-- start --
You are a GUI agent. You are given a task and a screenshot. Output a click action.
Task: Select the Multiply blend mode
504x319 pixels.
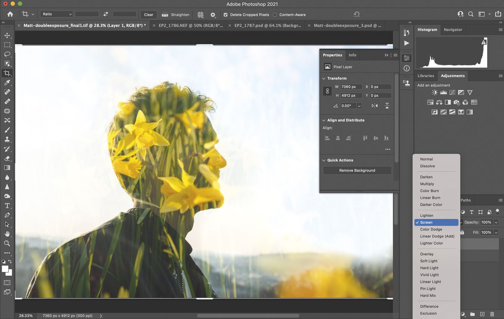[427, 184]
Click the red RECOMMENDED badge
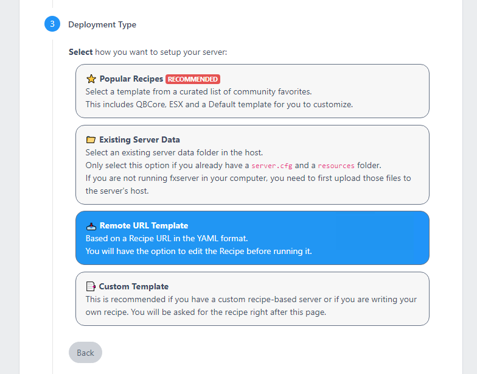 point(193,79)
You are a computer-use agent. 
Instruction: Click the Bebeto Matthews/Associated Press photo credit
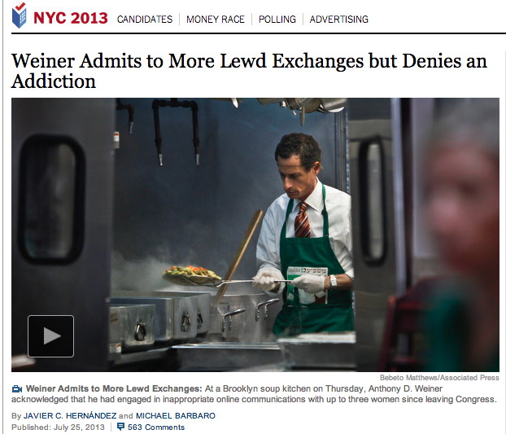tap(439, 378)
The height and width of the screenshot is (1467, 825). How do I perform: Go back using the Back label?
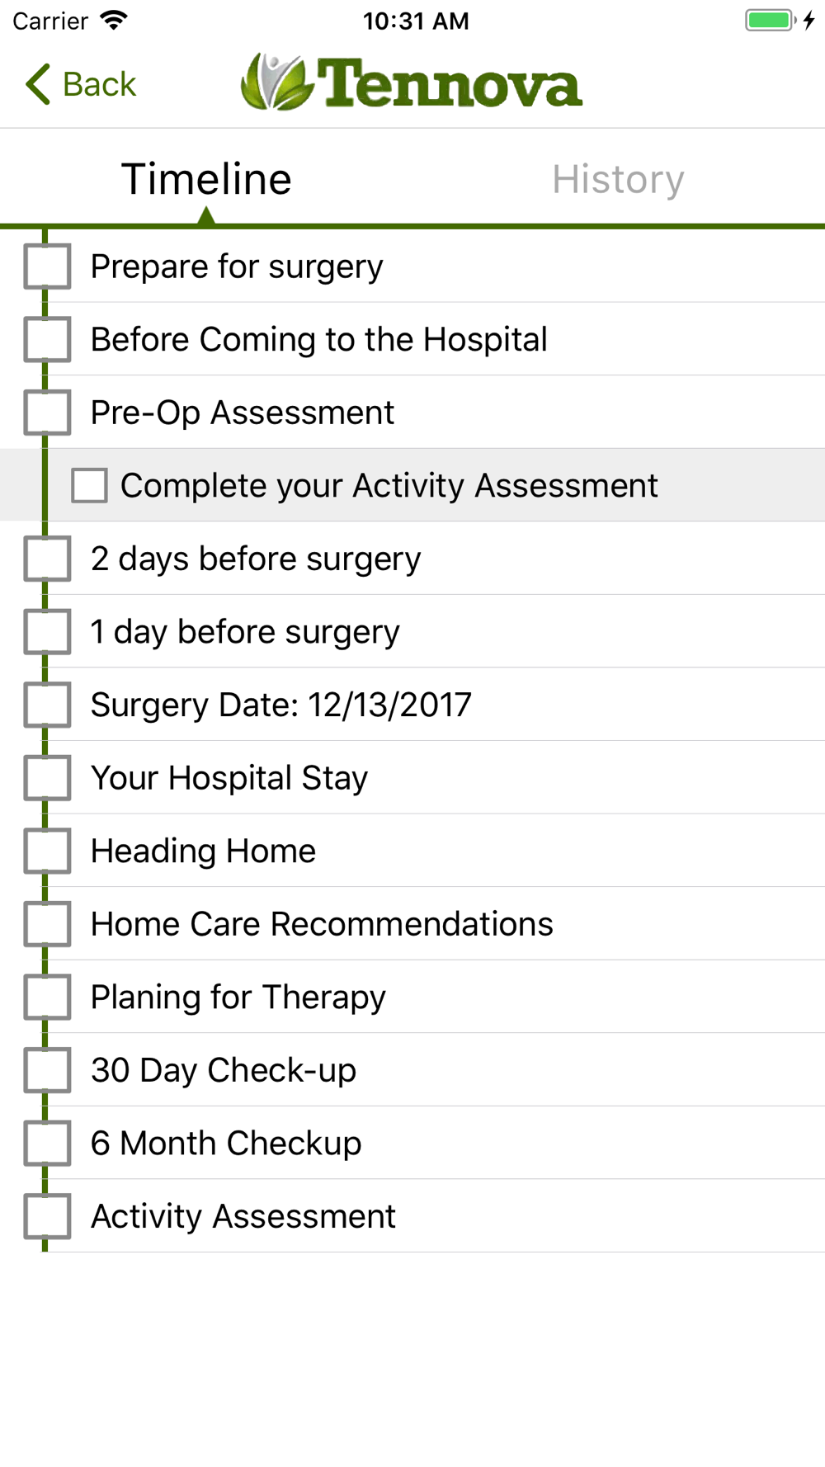(99, 84)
-- end --
PROBLEM: Reproduce the rows from the line with "You are a computer-use agent." through the last row, and leave the pictures out.

SOLUTION FOR THIS PROBLEM:
You are a computer-use agent. 
Instruction: Click the Bebeto Matthews/Associated Press photo credit
tap(439, 378)
The height and width of the screenshot is (1467, 825). How do I perform: Go back using the Back label?
(99, 84)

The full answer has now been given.